§ **DOCUMENT EXCERPT**:
Forty years ago, in August 1983, jazz keyboard legend Herbie Hancock released 'Future Shock', a genre-defying album that introduced audiences around the world to vinyl scratching, hip-hop beats and sampling. It ushered in a new era of production techniques and studio exploration, and laid a blueprint for the following decade's hip-hop explosion. Here, Marke Bieschke explores the record's incredible legacy

Forty years ago, in August 1983, jazz keyboard legend Herbie Hancock decided to step into the future, taking the music industry — and, incidentally, global culture — with him. That was the year his album ‘Future Shock’, with its earthquaking single ‘Rockit’, introduced much of the world to vinyl scratching, hip-hop beats, sampling, computer-enhanced effects, and what we today call electronic dance music. By mixing freestyle jazz experimentation with brash robotic grooves, the record laid a blueprint for the following decade's explosion of hip-hop – then considered a Grandmaster Flash-in-the-pan by major record companies. Despite jumpy corporate execs, the album’s massive, Grammy-winning success simultaneously ushered in a new era of production techniques and studio exploration.

When Hancock first played the album for the suits at his Columbia label, the sound of scratching left them scratching their heads. How could they possibly market such a weird record, which crossed so many genre lines? He had to push for it to be released at all. Technically though, ‘Future Shock’ wasn't such a leap for Hancock. At 43, he already had 34 albums under his belt (no small feat in the era before bedroom production), and had helped spark several musical revolutions. These included the small-combo post-bop and wild electric fusions made alongside his mentor Miles Davis, and the platinum-selling jazz-funk of his own crossover smash, ‘Headhunters’. Afrocentric references and downtown street sounds melded with avant-garde soul flights in his work, and his quest for new directions led to constant reinvention. 

Nor was 'Future Shock' much of a geographic bounce from the New York jazz venues where Hancock constantly appeared, considering the explosion of hip-hop and underground dance music happening in the city at the time. Nonetheless, that era's corporate-decreed boundaries around what could and could not be mixed together, genre-wise, made ‘Future Shock’'s incorporation of hip-hop all the more astonishing.

Fortunately, ‘Future Shock’ arrived at a rare aperture in musical time, a portal out of category, when pop artists were beaming influences from every genre into radiant amalgams: see Michael Jackson's ‘Thriller’, Madonna's ‘Madonna’, Talking Heads' ‘Speaking in Tongues’, Malcolm McLaren's ‘Duck Rock’, Afrika Bambaataa & Soul Sonic Force's ‘Planet Rock’. State-of-the-art studio tools and new avenues of expression such as music videos, boomboxes and hip-hop block parties were just as important in forming these unique creations, and took them to wider audiences beyond traditional, genre-segregated radio stations. ‘Rockit’, especially, represented this fusion of gleaming technology and streetwise energy.

§ **ENTRIES**:

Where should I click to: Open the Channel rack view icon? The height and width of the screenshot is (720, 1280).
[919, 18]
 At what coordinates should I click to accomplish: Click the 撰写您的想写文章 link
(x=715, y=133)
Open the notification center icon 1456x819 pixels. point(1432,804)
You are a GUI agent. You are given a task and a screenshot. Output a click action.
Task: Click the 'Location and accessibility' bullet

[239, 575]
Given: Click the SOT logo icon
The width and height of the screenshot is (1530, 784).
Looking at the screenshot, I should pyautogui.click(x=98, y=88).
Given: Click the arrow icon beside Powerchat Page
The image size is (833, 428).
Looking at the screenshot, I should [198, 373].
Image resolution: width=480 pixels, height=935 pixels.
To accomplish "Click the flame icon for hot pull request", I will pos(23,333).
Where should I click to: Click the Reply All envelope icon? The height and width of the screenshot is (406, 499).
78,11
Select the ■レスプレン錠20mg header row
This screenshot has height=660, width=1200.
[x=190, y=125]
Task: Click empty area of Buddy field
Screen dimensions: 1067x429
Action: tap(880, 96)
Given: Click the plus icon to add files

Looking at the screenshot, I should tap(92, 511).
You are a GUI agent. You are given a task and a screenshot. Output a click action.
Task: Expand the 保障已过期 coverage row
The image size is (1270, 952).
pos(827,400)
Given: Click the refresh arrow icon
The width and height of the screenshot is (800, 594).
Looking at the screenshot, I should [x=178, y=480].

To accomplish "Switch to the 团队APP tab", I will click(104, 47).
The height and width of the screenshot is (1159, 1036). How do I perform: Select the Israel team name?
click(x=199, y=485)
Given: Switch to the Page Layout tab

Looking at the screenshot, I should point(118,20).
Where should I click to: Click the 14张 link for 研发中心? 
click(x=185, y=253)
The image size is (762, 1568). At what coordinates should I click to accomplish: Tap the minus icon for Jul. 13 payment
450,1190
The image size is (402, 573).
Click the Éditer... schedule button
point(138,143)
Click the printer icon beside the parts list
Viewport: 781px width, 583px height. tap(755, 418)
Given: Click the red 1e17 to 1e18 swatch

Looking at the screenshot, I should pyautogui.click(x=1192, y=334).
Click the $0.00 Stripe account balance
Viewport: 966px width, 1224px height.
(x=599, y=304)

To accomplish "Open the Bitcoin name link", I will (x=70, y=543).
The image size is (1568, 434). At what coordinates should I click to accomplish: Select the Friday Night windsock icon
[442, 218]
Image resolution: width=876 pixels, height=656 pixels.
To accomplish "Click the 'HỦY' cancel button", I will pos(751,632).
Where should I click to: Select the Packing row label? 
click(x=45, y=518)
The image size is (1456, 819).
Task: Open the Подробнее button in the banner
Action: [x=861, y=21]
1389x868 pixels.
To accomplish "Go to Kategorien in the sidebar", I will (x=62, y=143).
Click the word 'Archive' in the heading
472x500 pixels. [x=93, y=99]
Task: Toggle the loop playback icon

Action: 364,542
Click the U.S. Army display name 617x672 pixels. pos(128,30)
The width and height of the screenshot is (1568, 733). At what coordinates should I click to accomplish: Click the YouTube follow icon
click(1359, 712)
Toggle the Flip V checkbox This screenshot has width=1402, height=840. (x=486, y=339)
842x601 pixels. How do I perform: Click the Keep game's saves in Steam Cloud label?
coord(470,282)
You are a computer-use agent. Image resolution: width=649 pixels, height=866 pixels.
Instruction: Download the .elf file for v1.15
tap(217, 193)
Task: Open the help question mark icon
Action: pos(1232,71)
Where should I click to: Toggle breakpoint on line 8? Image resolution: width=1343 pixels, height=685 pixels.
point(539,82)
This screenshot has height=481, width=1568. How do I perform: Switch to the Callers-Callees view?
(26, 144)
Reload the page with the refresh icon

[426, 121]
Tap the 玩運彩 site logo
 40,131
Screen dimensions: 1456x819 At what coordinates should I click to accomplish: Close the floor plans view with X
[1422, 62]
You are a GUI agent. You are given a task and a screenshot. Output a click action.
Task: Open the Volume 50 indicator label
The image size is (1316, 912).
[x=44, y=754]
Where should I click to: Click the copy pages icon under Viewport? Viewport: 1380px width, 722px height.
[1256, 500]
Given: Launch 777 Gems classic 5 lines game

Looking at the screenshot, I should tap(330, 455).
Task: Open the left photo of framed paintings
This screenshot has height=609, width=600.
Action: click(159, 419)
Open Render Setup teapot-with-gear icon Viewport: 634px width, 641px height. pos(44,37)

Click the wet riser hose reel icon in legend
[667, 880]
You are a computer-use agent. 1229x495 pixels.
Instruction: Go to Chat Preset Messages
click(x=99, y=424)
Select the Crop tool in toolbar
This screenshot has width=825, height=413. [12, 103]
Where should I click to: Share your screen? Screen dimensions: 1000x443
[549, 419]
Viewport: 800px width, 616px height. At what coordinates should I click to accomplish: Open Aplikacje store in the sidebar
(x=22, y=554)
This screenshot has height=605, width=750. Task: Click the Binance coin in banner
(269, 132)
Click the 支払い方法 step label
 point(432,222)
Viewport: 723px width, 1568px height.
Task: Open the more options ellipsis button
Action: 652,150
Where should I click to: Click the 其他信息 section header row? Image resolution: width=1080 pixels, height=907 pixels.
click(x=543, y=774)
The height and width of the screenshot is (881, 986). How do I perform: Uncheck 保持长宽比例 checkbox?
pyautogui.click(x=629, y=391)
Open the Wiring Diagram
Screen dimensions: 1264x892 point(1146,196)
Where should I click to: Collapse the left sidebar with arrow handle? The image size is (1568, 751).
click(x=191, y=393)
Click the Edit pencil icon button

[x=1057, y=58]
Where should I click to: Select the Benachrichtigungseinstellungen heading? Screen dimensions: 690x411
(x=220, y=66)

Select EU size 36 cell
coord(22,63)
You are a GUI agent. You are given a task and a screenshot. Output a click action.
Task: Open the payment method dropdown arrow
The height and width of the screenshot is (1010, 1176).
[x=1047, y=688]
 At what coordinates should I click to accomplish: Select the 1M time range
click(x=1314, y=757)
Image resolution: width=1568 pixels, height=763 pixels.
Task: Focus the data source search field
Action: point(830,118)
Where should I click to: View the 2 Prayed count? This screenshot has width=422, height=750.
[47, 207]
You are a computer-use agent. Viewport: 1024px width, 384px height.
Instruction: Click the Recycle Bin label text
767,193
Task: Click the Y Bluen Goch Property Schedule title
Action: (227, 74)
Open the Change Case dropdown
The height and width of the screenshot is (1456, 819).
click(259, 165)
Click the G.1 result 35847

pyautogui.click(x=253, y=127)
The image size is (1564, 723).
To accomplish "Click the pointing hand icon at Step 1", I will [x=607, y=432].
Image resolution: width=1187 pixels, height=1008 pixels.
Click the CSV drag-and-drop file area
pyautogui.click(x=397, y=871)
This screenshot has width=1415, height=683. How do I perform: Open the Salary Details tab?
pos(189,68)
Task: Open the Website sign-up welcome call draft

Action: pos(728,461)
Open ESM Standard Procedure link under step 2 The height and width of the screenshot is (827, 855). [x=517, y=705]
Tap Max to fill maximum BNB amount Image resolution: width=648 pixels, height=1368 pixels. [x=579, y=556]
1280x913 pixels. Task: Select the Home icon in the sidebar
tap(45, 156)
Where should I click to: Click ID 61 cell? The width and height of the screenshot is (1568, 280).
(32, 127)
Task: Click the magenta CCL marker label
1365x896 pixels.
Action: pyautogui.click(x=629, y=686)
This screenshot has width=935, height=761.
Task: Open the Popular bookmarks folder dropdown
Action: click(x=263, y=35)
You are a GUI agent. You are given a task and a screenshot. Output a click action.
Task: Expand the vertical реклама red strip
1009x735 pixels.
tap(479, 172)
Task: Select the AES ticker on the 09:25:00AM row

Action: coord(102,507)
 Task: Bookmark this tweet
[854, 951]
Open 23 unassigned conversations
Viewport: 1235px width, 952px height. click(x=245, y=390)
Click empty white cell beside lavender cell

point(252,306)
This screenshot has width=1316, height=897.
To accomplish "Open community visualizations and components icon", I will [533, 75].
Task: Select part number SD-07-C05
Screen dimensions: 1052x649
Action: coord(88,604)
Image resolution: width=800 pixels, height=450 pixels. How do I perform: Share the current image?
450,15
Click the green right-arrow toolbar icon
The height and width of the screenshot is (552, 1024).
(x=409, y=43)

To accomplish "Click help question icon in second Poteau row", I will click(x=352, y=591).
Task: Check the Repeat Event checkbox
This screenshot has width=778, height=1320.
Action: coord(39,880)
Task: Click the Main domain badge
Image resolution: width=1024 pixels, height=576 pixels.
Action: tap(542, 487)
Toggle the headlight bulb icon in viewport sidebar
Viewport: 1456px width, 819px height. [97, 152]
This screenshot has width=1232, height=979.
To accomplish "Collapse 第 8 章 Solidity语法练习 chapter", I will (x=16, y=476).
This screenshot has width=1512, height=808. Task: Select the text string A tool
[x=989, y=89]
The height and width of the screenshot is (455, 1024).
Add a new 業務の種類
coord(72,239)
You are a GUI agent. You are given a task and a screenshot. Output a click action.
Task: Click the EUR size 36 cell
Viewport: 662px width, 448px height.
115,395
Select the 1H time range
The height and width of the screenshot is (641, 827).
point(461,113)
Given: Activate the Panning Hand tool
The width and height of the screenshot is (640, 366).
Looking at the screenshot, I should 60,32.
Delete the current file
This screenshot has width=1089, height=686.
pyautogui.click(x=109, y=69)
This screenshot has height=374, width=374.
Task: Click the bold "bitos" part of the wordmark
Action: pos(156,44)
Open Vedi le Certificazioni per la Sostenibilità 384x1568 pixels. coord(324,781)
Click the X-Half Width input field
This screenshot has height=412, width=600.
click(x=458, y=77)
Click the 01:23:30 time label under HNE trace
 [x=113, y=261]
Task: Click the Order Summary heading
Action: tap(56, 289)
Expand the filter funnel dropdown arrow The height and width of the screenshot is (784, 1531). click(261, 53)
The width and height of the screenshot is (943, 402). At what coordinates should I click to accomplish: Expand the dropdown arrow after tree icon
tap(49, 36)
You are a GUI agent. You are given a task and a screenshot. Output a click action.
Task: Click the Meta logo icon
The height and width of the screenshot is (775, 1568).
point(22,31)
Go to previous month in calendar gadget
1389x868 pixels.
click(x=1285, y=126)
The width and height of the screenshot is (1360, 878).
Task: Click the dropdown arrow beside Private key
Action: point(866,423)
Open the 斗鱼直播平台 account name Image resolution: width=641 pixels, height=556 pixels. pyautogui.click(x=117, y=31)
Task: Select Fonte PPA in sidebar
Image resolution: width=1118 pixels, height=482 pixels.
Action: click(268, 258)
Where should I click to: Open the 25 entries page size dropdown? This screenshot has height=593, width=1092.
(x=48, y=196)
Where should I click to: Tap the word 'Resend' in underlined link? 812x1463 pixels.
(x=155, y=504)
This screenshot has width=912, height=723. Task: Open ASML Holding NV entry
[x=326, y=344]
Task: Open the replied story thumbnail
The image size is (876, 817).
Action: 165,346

§ **TASK INSTRUCTIONS**:
**1.** Answer these from the 'Future Shock' article:
(a) In what month and year was the album released?
(b) At the time, how old was Hancock, and how many albums had he already made?
(c) What was the name of Hancock's record label?
**2.** In the 'Future Shock' article, switch "geographic" to "stylistic" and write out the part that opens with the words "Nor was 'Future" and closes with "the more astonishing.".
**3.** Please turn the paragraph of the 'Future Shock' article beginning "When Hancock first played the album" into a short list of its main facts.
The items have no connection to the 'Future Shock' article.

§ **FULL SOLUTIONS**:
**1.**
(a) August 1983
(b) He was 43 and had 34 albums.
(c) Columbia

**2.**
Nor was 'Future Shock' much of a stylistic bounce from the New York jazz venues where Hancock constantly appeared, considering the explosion of hip-hop and underground dance music happening in the city at the time. Nonetheless, that era's corporate-decreed boundaries around what could and could not be mixed together, genre-wise, made ‘Future Shock’'s incorporation of hip-hop all the more astonishing.

**3.**
- Executives at Columbia were puzzled by the scratching and unsure how to market a record that crossed so many genre lines.
- Hancock had to push for the album to be released at all.
- The album was not a big leap for him, since at 43 he already had 34 albums.
- He had helped spark several musical revolutions. These included post-bop and electric fusion with his mentor Miles Davis and the platinum-selling jazz-funk of 'Headhunters'.
- His work blended Afrocentric references, downtown street sounds and avant-garde soul, and he constantly reinvented himself.